# RD-E: 4300 Perfect Gas Modeling with Polynomial EOS

The purpose of this example is to plot numerical pressure, internal energy, and sound speed for a perfect gas material law.

Comparison to theoretical results is made. Control cards for Absolute and Relative formulations will be used.

Polynomial EOS is often used by Radioss to compute hydrodynamic pressure and used to model perfect gas. It is cubic in compression and linear in expansion.

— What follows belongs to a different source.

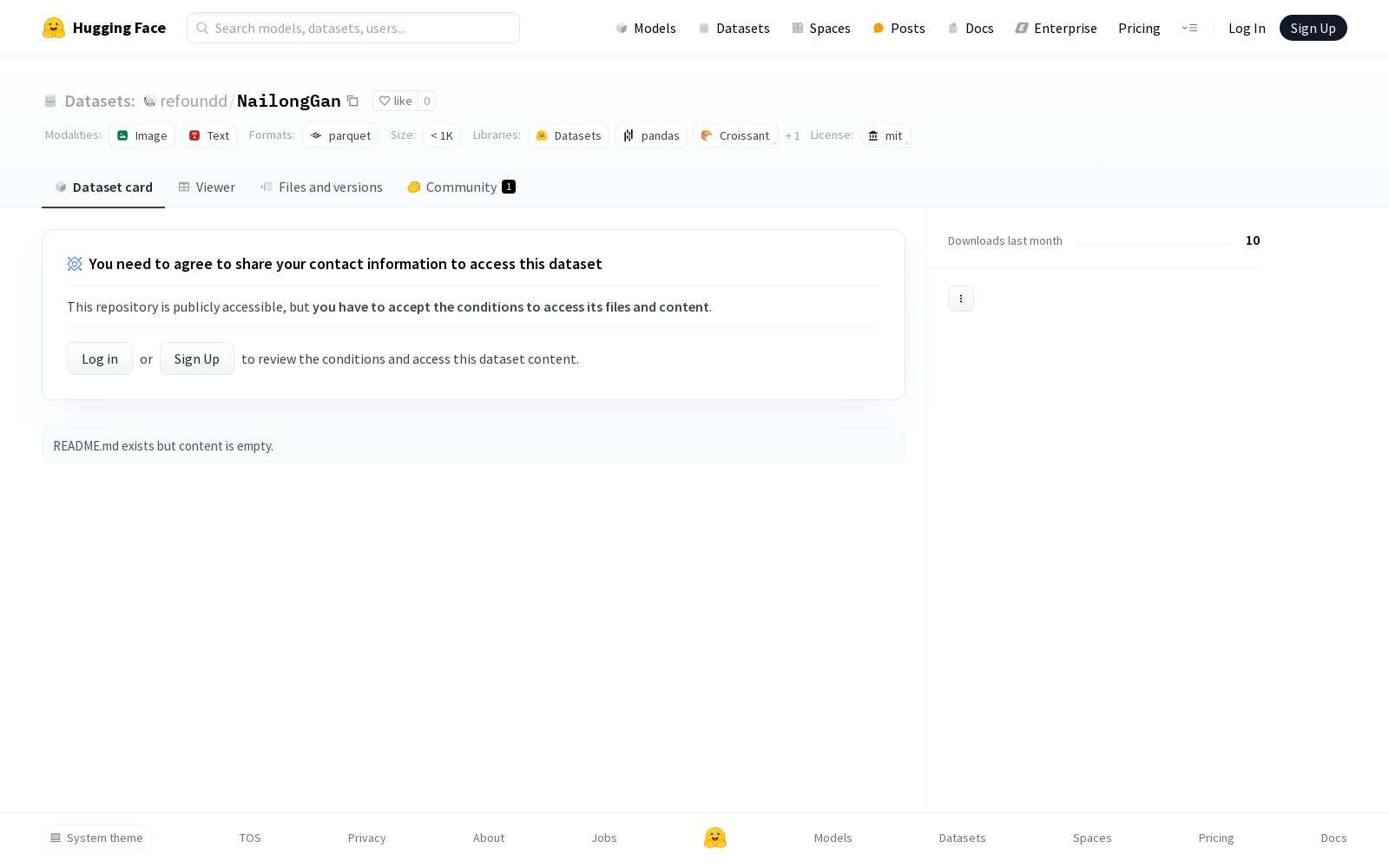The width and height of the screenshot is (1389, 868).
Task: Click the Hugging Face emoji in footer
Action: pyautogui.click(x=715, y=838)

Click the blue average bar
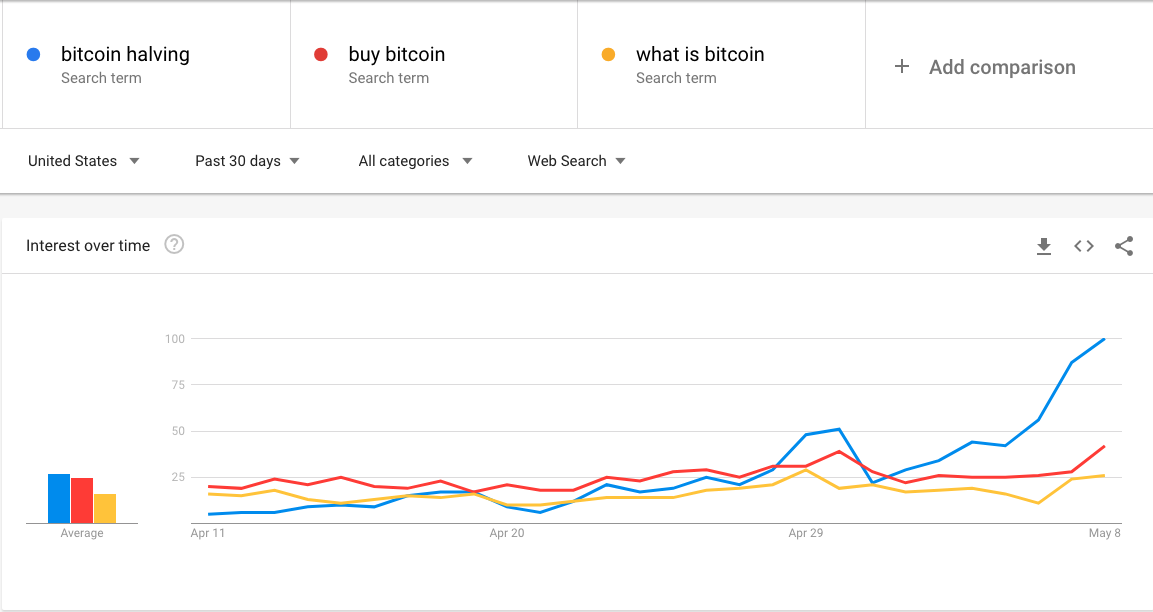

$P={C}_{0}+{C}_{1}\mu +{C}_{2}{\mu }^{2}+{C}_{3}{\mu }^{3}+\left({C}_{4}+{C}_{5}\mu \right)E$

Where,

$E=\frac{{E}_{\mathrm{int}}}{{V}_{0}}$

and

$\mu =\frac{\rho }{{\rho }_{0}}-1$

A simple test of compression/expansion is made to compare these formulation outputs with theoretical results.

## Input Files

Before you begin, copy the file(s) used in this example to your working directory.

## Model Description

This test consists with an elementary volume of perfect gas undergoing spherical expansion and compression.
Initial conditions are:
• ${P}_{0}=1e5\left[\mathrm{Pa}\right]$
• ${V}_{0}=1000\left[{m}^{3}\right]$
• ${\rho }_{0}=1.204\left[\frac{kg}{{m}^{3}}\right]$
• ${\mu }_{0}=0$

The fluid will be assumed to be a perfect gas. Volume is changed in the three directions to consider a pure compression $-1<\mu <0$ followed by an expansion of matter $\mu >0$ (Figure 3).

This test will be modeled with a single ALE element (8 node brick) and polynomial EOS.

Evolutions of pressure, internal energy and sound speed will be compared between numerical output and theoretical results.

The length is modified with /IMPDISP; its influences on $V$ and $\mu$ are plotted (Figure 3).

### Simulation Iterations

A single ALE brick element is used. Material is confined inside the element by defining brick nodes as Lagrangian. For each face, displacement is imposed on the four nodes along the normal.

### Polynomial EOS

Polynomial EOS is used in /EOS/POLYNOMIAL to compute hydrodynamic pressure. It is cubic in compression and linear in expansion.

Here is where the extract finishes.